Głos Edelkoort doczekał się już polemik (np. Natalii Hatalskiej). Nie wchodząc w spekulację na temat wizji przyszłości trudno jednak zaprzeczyć, że doświadczenie epidemii w oczywistym stopniu wymusza na każdym z nas gwałtowne przewartościowanie – rewizję stylów życia, tego jak pracujemy, jak jemy, jak podróżujemy i jak odpoczywamy. Edelkoort nazywa to celnie „kwarantanną konsumpcji” – swoistym powrotem do fundamentów piramidy Maslowa, do świadomego przeżywania troski o swoje zdrowie, bezpieczeństwo, relacje z najbliższymi. Wybór nowego auta, lodówki, smartfonu czy ciuchów z dnia na dzień stały się czymś śmiesznym, abstrakcyjnym.
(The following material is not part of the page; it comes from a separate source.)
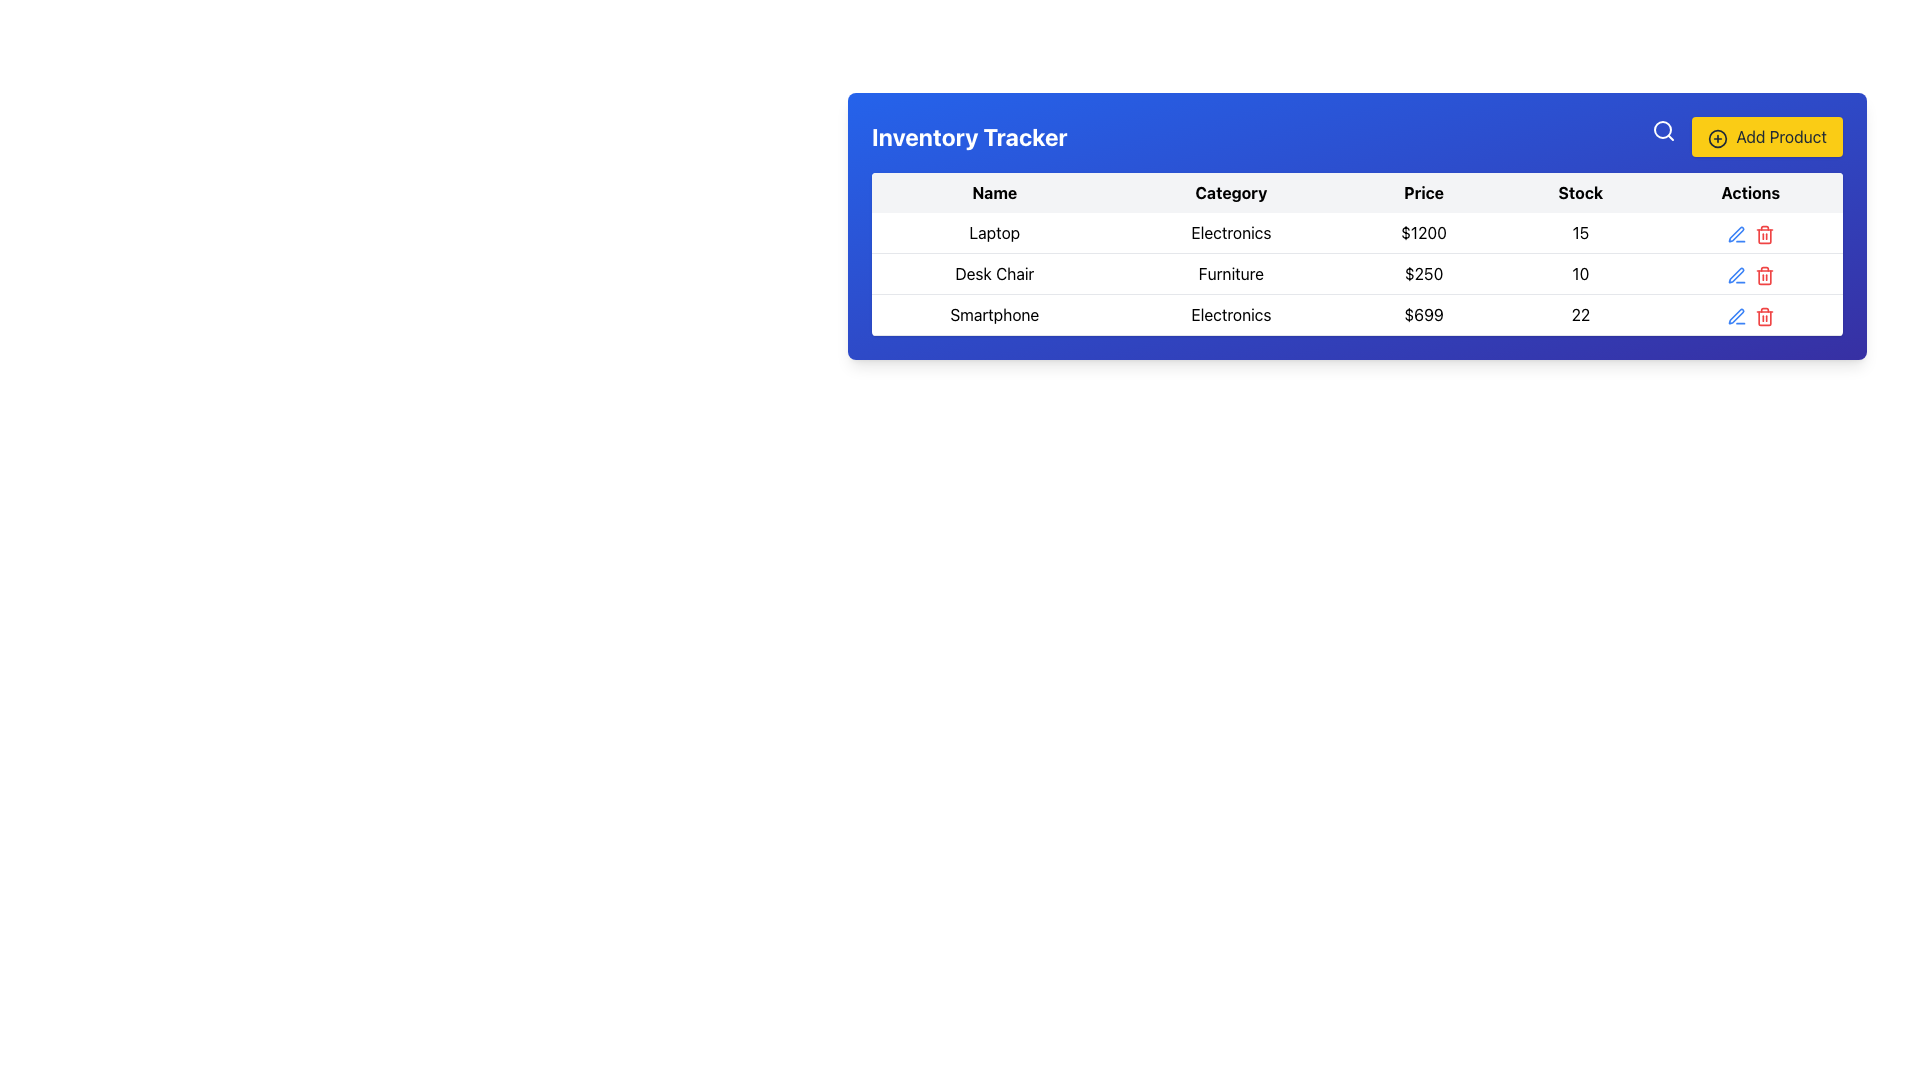 This screenshot has width=1920, height=1080. What do you see at coordinates (1579, 315) in the screenshot?
I see `the static text displaying the stock count of the 'Smartphone' item in the 'Inventory Tracker' section, located in the 'Stock' column of the third row, adjacent to the '$699' price element` at bounding box center [1579, 315].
Czy taka zmiana przerodzi się w trwały nawyk? Tu również byłbym sceptykiem. Nie jestem zresztą pewien czy o to Edelkoort chodziło. W moim odczuciu analityczka raczej wskazuje na tu i teraz – na to, co już dzisiaj musimy objąć wzrokiem i co przez najbliższe miesiące będziemy praktykować. Jesteśmy po prostu zmuszeni oduczyć się potrzebować, uczyć się sobie odmawiać, wydobywać przyjemność z doświadczeń prostych, ubogich. I wielu z nas oczywiście temu nie podoła. Kiedy się okaże, że świat nie wraca do „normy”, dzisiejsza nadzieja, determinacja i optymizm, manifestowane zewsząd na facebooku, łatwo się mogą przemienić w lęk i desperację.
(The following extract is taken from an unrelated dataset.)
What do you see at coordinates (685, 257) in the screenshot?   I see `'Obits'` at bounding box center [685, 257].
Paradoksalnie to tutaj właśnie – w powszechnej dziś potrzebie neutralizacji stresu, lęku, niepokoju, frustracji, upatruję szansy dla wszystkich tych przedsiębiorców, którym uda się szybko przestawić z myślenia w kategoriach czysto monetarnych (optymalizacja kosztów, szybki zwrot z inwestycji itd.) na myślenie (i odczuwanie!) w kategoriach etycznych i relacyjnych. Zaufanie i wdzięczność klienta partnera / dostawcy / wykonawcy / pracownika, pozyskanie autentycznych ambasadorów marki, to dziś najcenniejszy kapitał – nie do pozyskania w czasach po kryzysie, a konwertujący na przewagę konkurencyjną. Tym samym to oczywiście koszt alternatywny dla wszystkich, którzy dziś zaniechają takich inwestycji.
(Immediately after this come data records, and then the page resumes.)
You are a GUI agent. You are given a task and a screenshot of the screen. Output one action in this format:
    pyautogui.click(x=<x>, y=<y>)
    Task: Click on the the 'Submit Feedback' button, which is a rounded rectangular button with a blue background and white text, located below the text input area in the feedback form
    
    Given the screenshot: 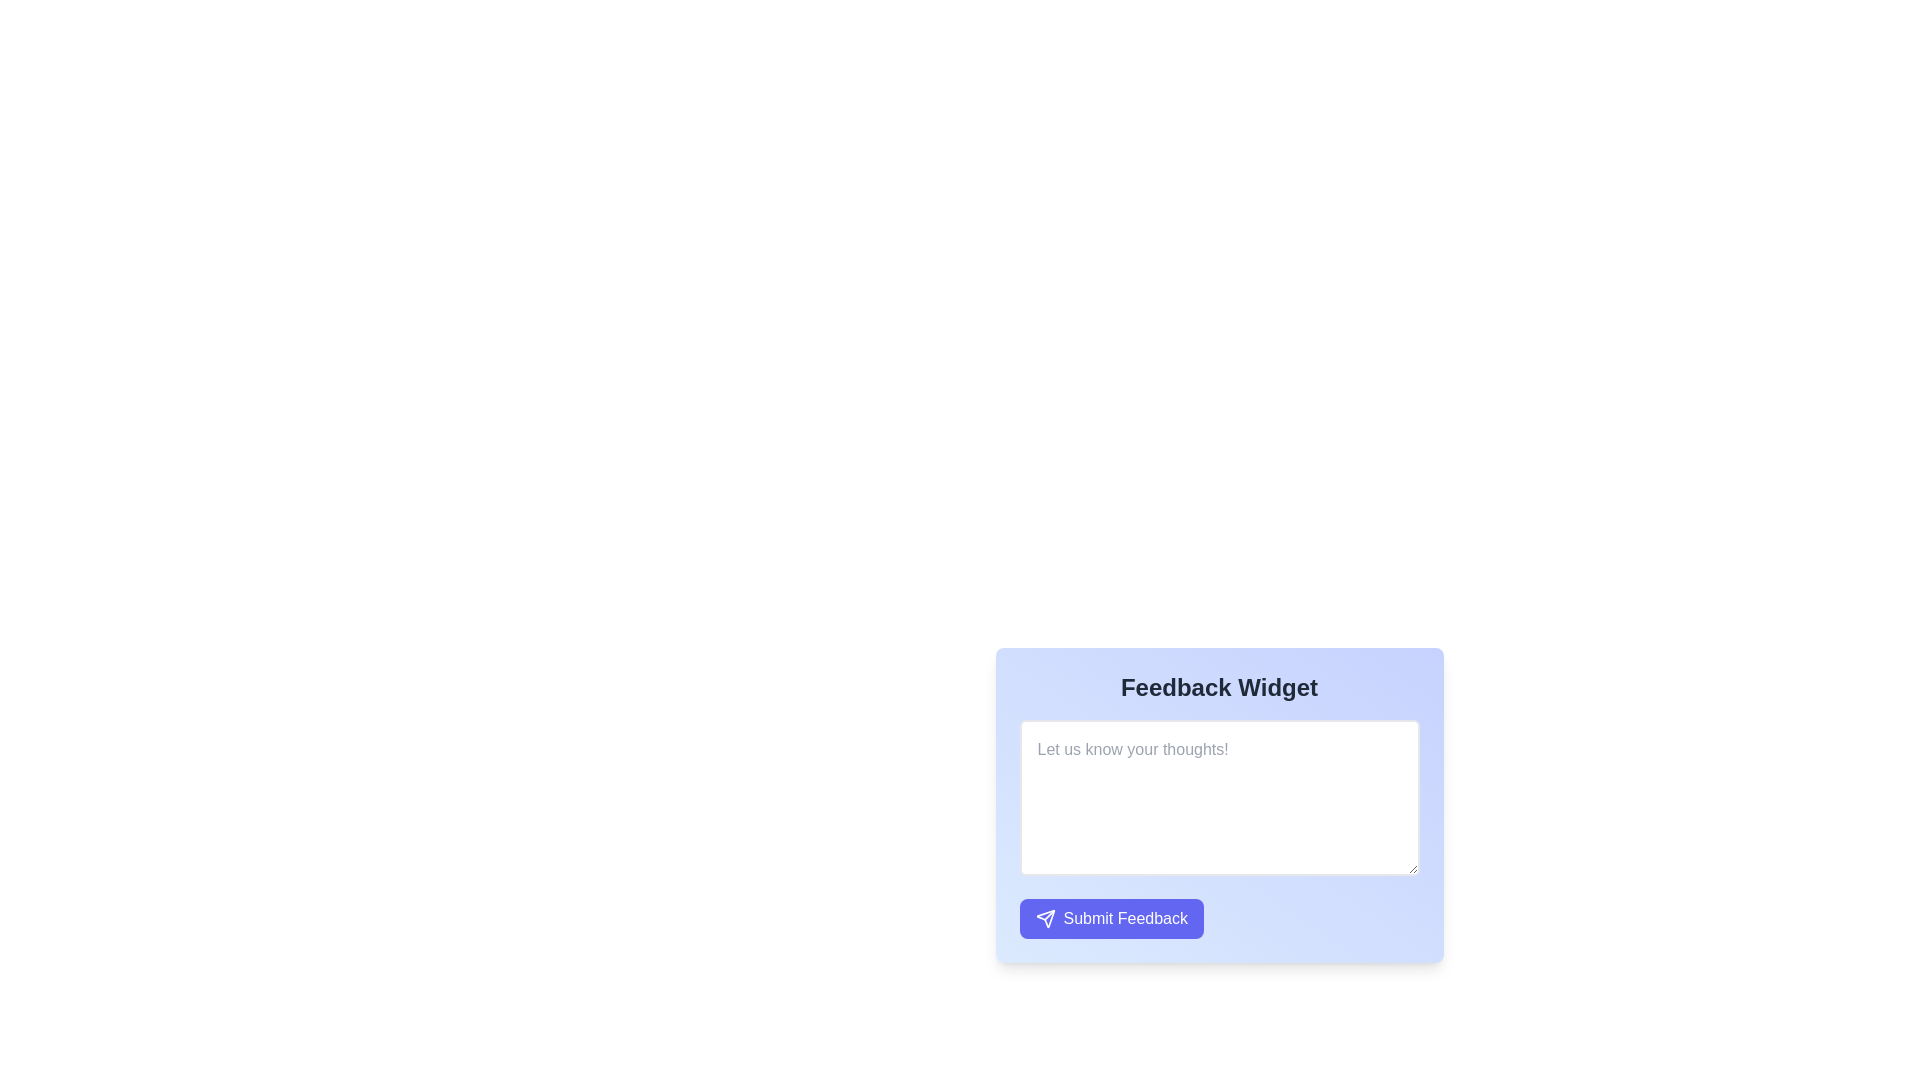 What is the action you would take?
    pyautogui.click(x=1110, y=918)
Celowo używam słów „zysk” i „kapitał” w sposób nieortodoksyjny. Wdzięczności i zaufania nie da się łatwo zmierzyć ani wpisać w tabelki sprawozdań finansowych. To nowe użycie odpowiada jednak kierunkom społeczno-ekonomicznych przemian, jakich jesteśmy świadkami już od jakiegoś czasu, a które epidemia może akcelerować. Mam tu na myśli takie zjawiska gospodarcze jak współdzielenie (sharing economy) czy obieg zamknięty (circular economy), jak również poglądy takich autorów jak Thomas Sedlacek, Kate Raworth, Simon Sinek czy u nas Andrzej Blikle.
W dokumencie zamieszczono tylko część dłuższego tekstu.